Adres: Bahariye Cad. Halil Ethem Sok. Sauna Apt. No:30/8 Kadıköy/İST.
Tel: 0 216 348 95 59
NOT: KATILIM ÜCRETE TABİ DEĞİLDİR.

 

20.NİSAN.2019 TARİHLİ KAHA İLMİ (1)
AV. NEZİRE SELÇUK ÖZ BİLİŞ, 1. AKIŞ, 1.BÖLÜM

Dağlarım, muktedir olarak şunu bildirmek isterim ki bugünkü konu KAHA İLMİ.

Hepimiz gözümüzün görebileceği tüm insanlığın kelamı olarak buradayız. Muktediriz ve hakikiyiz… Kendi yoğunluğumuzla bu çalışmayı dürümlerde kodluyoruz.

Hologram ötesi bir kaynaktayız. Ve yarınlar için Mutlak Kurullarımız’ı buraya aldık.

Unutmayınız; dünya öz görevimizdir bizim. İnsanlık ilmi’nde “bütüne hizmetçilik” yapılıyor burada.

Kontrol dışı bilgimiz asla olmadı. Yer kürenin gücü olarak bütüne hizmet ederken, herkesin kelamı, halikiyeti ve hakikiyeti Mutlak Kurullar’la kontrol altındadır.
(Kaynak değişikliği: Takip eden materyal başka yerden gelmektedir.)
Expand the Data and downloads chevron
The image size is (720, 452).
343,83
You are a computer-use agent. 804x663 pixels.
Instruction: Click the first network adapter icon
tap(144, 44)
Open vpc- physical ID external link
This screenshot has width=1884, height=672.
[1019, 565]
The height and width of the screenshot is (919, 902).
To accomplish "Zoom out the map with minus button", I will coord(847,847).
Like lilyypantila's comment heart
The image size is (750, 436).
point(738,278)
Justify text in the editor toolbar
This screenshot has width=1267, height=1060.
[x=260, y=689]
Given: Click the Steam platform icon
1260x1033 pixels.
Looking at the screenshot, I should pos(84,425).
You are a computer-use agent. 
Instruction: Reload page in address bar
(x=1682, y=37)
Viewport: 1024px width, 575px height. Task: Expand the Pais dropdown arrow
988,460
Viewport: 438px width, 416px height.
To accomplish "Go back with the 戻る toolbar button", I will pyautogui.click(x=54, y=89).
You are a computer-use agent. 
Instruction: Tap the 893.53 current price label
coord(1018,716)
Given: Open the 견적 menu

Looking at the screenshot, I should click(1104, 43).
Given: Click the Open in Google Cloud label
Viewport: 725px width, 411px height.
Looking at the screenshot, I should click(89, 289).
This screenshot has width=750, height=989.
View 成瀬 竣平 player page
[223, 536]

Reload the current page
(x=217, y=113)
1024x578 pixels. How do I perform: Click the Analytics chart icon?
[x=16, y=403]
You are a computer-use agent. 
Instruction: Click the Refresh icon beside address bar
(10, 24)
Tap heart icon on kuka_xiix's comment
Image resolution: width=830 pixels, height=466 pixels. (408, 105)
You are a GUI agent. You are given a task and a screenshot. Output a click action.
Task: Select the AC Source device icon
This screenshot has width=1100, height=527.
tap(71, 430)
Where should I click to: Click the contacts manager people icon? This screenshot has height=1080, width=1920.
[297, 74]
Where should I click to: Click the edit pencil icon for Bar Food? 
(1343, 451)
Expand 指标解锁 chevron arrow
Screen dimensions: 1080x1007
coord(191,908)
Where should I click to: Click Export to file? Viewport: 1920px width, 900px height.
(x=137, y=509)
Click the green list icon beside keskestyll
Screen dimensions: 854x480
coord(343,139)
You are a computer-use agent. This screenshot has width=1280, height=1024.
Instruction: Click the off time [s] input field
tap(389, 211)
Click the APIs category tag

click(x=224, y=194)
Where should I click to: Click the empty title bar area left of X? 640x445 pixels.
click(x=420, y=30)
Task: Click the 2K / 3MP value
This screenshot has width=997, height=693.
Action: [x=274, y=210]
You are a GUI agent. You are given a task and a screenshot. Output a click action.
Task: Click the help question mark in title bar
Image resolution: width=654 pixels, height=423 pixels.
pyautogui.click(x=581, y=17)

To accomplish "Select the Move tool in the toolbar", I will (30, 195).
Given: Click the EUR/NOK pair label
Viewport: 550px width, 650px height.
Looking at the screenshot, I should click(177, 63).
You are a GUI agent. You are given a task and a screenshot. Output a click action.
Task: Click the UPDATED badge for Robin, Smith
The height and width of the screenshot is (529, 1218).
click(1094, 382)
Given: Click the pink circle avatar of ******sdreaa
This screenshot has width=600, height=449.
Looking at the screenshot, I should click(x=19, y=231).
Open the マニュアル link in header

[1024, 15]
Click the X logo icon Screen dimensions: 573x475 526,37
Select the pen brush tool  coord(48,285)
Allah’ın tahtında “ilim” oturuyor. Bunu süper sahalarda dilliyoruz hep ve dünya planeti için öz görevimiz mutlu, huzurlu bir dünya kurmaktır.

Uzak dönemleri dilledik tüm insanlıkla bugüne kadar… Ama yeni dönemde Mutlak Kurullar’ımızla her anı dileyeceğiz. Ağırın hafifliği bütünün kültü ile olacak.

Kemal’in kelamı; halik, hakkın kapısı; insan ve Mutlak Kurulların tekniği; kült. Hepimizin gücü budur canlar. Bunun üstü hiç bir yücelik yoktur.

Uzakların en uzağından ve toprağın toprağa inişinden öte bir inişle buraya geçip geldik. Yer kervanı bizi, bize BİZ olup dillerken, biz tüm insanlığı dilleyeceğiz burada.

Allah ilmi’ni bilmeyen “hakkın kalemi” olamaz. Bu nedenledir ki hepimiz bu ilmi, insanlık kelamıyla dilliyoruz ve anlıyoruz. Üzerimizdeki gücü biliyoruz ve bu gücün mutlakiyetini de hak tekniğimizle dilliyoruz.
Dünyanın özel bilgisi yoğun ışık altında dinlenir. Bu özel bilgi toprak ilmindeki “lekesiz kalemlerin ilmi”dir.

Kodlanmış olanlar iyi bilsinler ki tarık olan ilim, “aklın kelamı” olur ve bizimle bütünün gücünü dürümler. Ve biz tüm sahralarda mutlulukla Türkiye Çalışmaları’nı gök çözümlemeleriyle kelamla dilleriz ve özel canlarımızla bu yoğunluğu kodlarız.

Alan, elinin gücüyle alır. Olan, ekmeğini kelamla diller ve olur.

Oğullarım, ben dünyalıyım. Bunu iyi bilin. Dünya dürümlerinde bütüne hizmet ederken, hepinizdeyim. Ama beni anlamak, “imparatorluğun ilmi”ni anlayabilmekle mümkündür.

Başkanlık Divanı olarak dünyayı izleyen birliklerim, bütün kökleriyle buraya bütünün gücünü dürümlemektedirler.

Allah tahtında kelam; mutlak iken, “tüm insanlığın kalemi” muktediriyeti kodluyor.

Yaradan ve yarattığında yaşayan ilim, hepimizin kelamıdır.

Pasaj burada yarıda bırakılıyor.